なお、シフタ13によるシフト演算は、算術左シフトであってよいが、これには限られない。入力値が非負である場合(符号なし数である場合)、出力値も非負(符号なし数)と見なせるので、シフタ13によるシフト演算は、論理左シフトでかまわない。
【0037】
(A4) (A2)又は(A3)に記載の平均値逐次計算装置において、算術右シフト演算は所定の最大ビット数を上限とし、設定部15は、入力回数の対数と最大ビット数とのいずれか小さい方を、算術右シフト演算のビット数として設定してもよい。
【0038】
これにより、平均値逐次計算装置1(1a又は1b)は、運用上必要な範囲でローパスフィルタ10の遮断周波数を限定することで、シフト演算に関する回路規模を限定した小規模な電子回路を実現できる。
【0039】
次に、平均値逐次計算装置1(1a又は1b)を、産業機械の制御装置に対して適用した例として、第3実施形態及び第4実施形態を示す。
【0040】
[第3実施形態]
第3実施形態の制御装置2は、処理性能を判定、動作プログラムのデバッグ、又は動作の異常検知等のために、性能指標を測定し出力する。
【0041】
図12は、第3実施形態における制御装置2の機能構成を示すブロック図である。
制御装置2は、性能指標を測定する測定部21と、性能指標の平均値を逐次計算する計算部22とを備える。
【0042】
測定部21は、次の複数の性能指標のうち、少なくとも一つを測定する。
・所定の制御周期毎の必須処理所要時間
・所定の制御周期毎の特定の割り込みの発生回数
・所定の制御周期毎のシングルリード回数
・所定の制御周期毎のシングルライト回数
・所定の制御周期毎のバーストリード回数
・所定の制御周期毎のバーストライト回数
・所定の制御周期毎のリードバイト数
・所定の制御周期毎のライトバイト数
・所定の制御周期毎のバスアイドル時間
・所定の制御周期毎のバスオーバラップ時間
・所定の制御周期毎の指定条件ヒット回数
・シングルリードのレイテンシ
・シングルライトのレイテンシ
・バーストリードのレイテンシ
・バーストライトのレイテンシ
【0043】
ここで、バスアイドル時間とは、バスのアウトスタンディング数(未完了トランザクションの数)が0である状態のクロックサイクル数をカウントしたものとする。また、バスオーバラップ時間とは、バスのアウトスタンディング数が2以上である状態のクロックサイクル数をカウントしたものとする。なお、測定部21は、これらの代わりに、バスのアウトスタンディング数が1の状態であるクロックサイクル数、バスのアウトスタンディング数が2の状態であるクロックサイクル数、バスのアウトスタンディング数が3以上の状態であるクロックサイクル数等を測定する構成であってもよい。

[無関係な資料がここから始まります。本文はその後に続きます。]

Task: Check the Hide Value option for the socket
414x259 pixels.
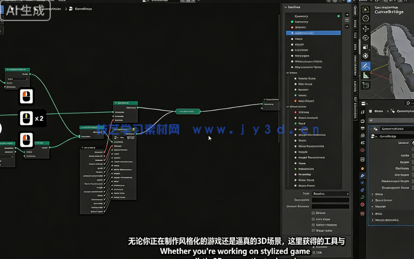Action: [x=313, y=219]
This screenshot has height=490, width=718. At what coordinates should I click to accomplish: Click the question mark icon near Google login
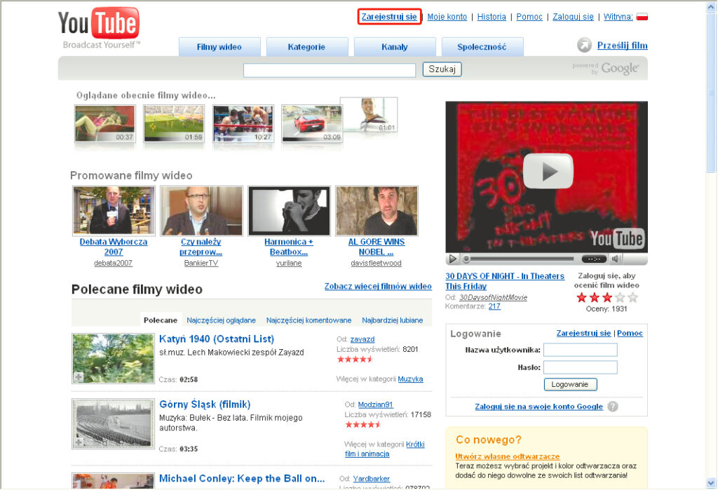coord(613,407)
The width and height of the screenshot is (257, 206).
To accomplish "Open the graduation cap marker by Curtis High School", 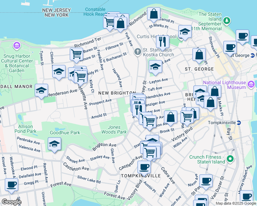I will click(185, 32).
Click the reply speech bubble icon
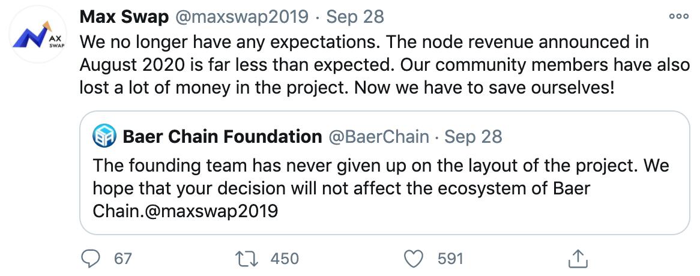700x276 pixels. pos(91,259)
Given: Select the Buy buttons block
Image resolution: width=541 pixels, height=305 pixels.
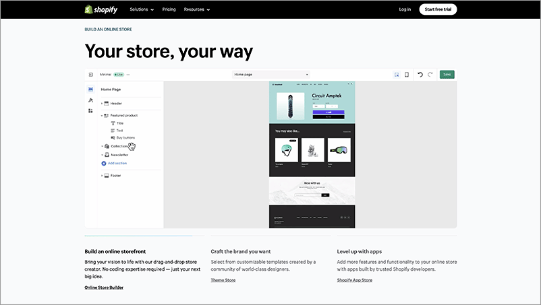Looking at the screenshot, I should (125, 137).
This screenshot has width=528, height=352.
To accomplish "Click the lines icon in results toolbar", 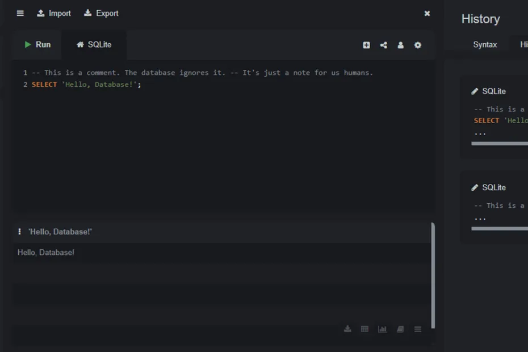I will 418,329.
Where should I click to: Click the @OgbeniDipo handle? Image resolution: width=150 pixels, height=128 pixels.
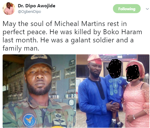pos(29,12)
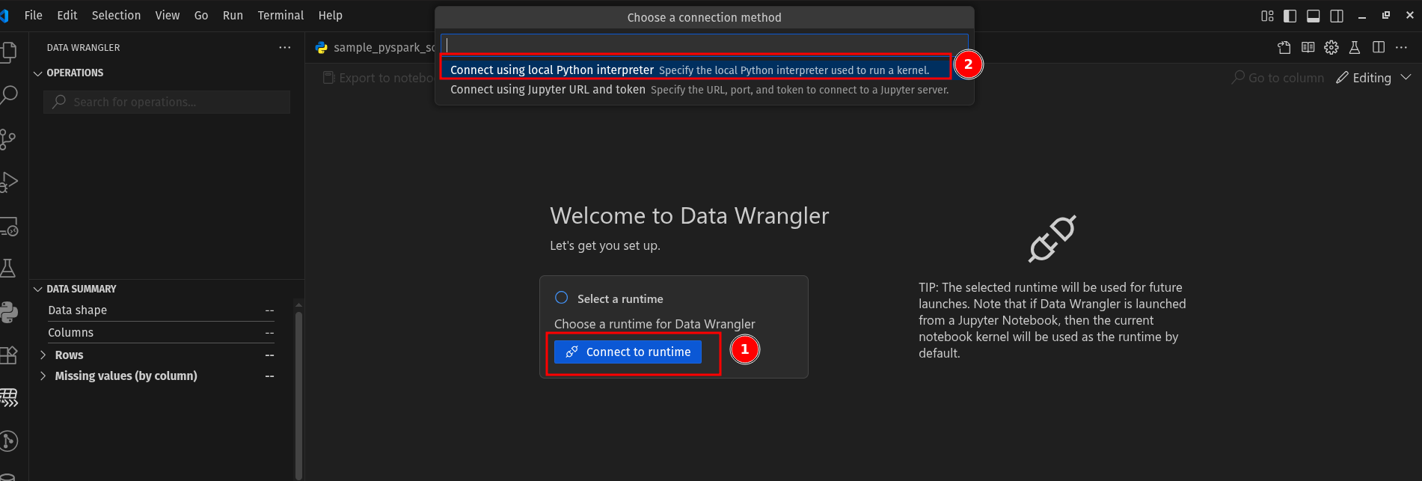Toggle the bottom panel visibility
1422x481 pixels.
click(1313, 16)
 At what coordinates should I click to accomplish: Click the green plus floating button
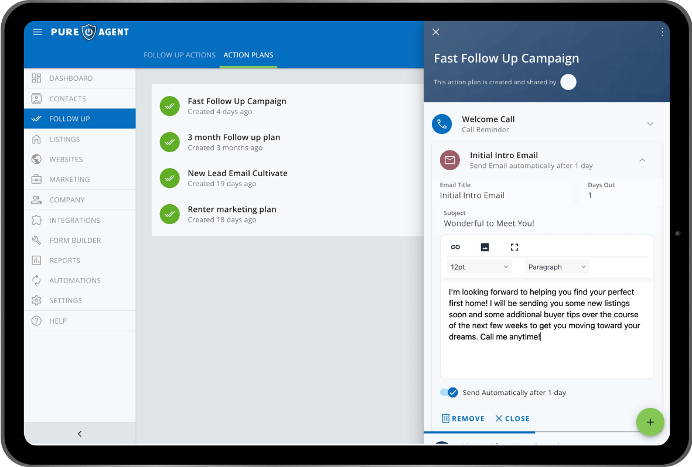coord(650,422)
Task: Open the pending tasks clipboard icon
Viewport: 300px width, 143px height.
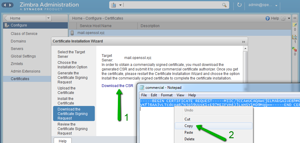Action: pyautogui.click(x=295, y=37)
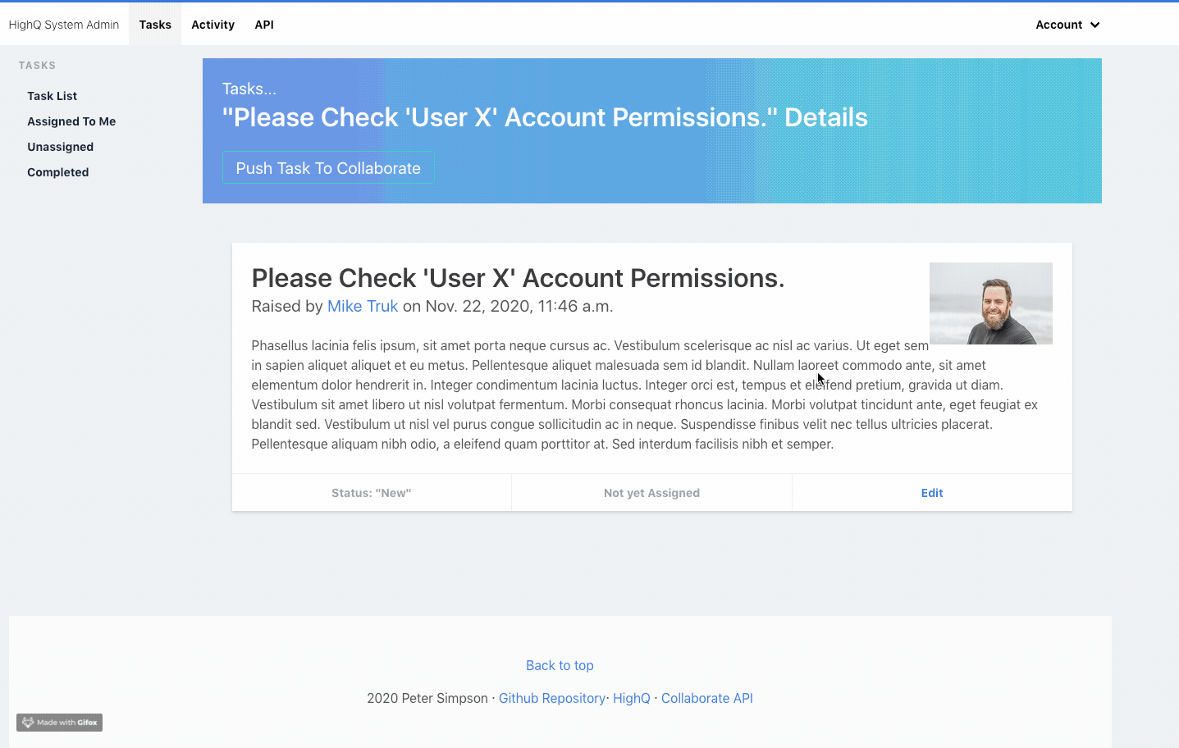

また、シングルリード及びシングルライトのレイテンシは、アクセスサイズ又はアクセス先アドレスでフィルタリングして測定されてもよい。例えば、1バイトアクセスと2バイトアクセスと4バイトアクセスと8バイトアクセスとを分けて測定されてもよい。バーストリード及びバーストライトのレイテンシは、バースト長又はアクセス先アドレスでフィルタリングして測定されてもよい。例えば、最大バースト長のバストランザクションに限定してレイテンシが測定されてもよい。
【0044】
上記の性能指標の測定ポイントは、制御装置2内に複数あってもよい。例えば、制御装置2内の各CPUのバスのマスタポートとスレーブポート、バスブリッジのマスタポートとスレーブポート、DMAコントローラのマスタポート、メモリコントローラのスレーブポート等に上記の性能指標の測定ポイントがあってよい。
【0045】
計算部22は、測定部21により測定された性能指標の最小値、最大値の他、平均値を逐次計算する。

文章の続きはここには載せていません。